Work order:
How many lines within the records include the word "Familia"? Only that number should be given.

Data excerpts:
=== Begin Enclosure ===
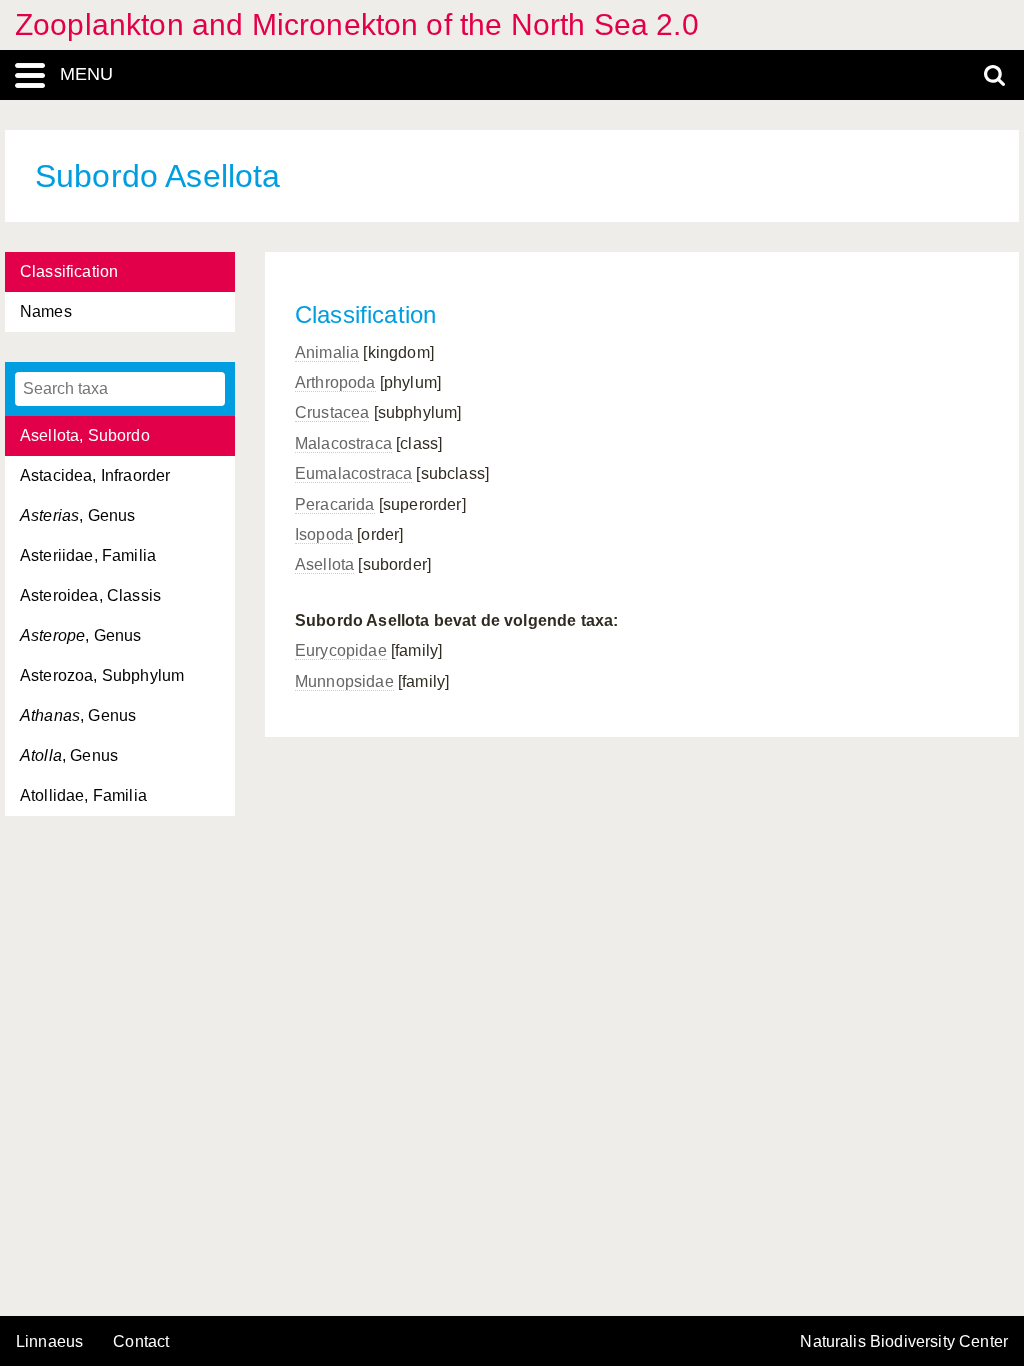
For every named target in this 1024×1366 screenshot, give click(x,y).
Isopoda (324, 534)
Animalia (327, 352)
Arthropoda (335, 382)
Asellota (324, 564)
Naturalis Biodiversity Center (904, 1342)
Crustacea (332, 412)
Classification (69, 271)
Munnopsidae (344, 681)
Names (46, 311)
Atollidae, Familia (83, 795)
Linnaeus (49, 1342)
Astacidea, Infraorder (95, 475)
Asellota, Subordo (85, 435)
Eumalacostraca (353, 473)
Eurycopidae (341, 650)
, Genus (77, 515)
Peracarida (335, 504)
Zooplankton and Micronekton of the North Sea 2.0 (357, 24)
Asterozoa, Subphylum (102, 675)
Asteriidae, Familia (88, 555)
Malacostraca (343, 443)
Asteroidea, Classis (90, 595)
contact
=== End Enclosure ===
Result for this task:
2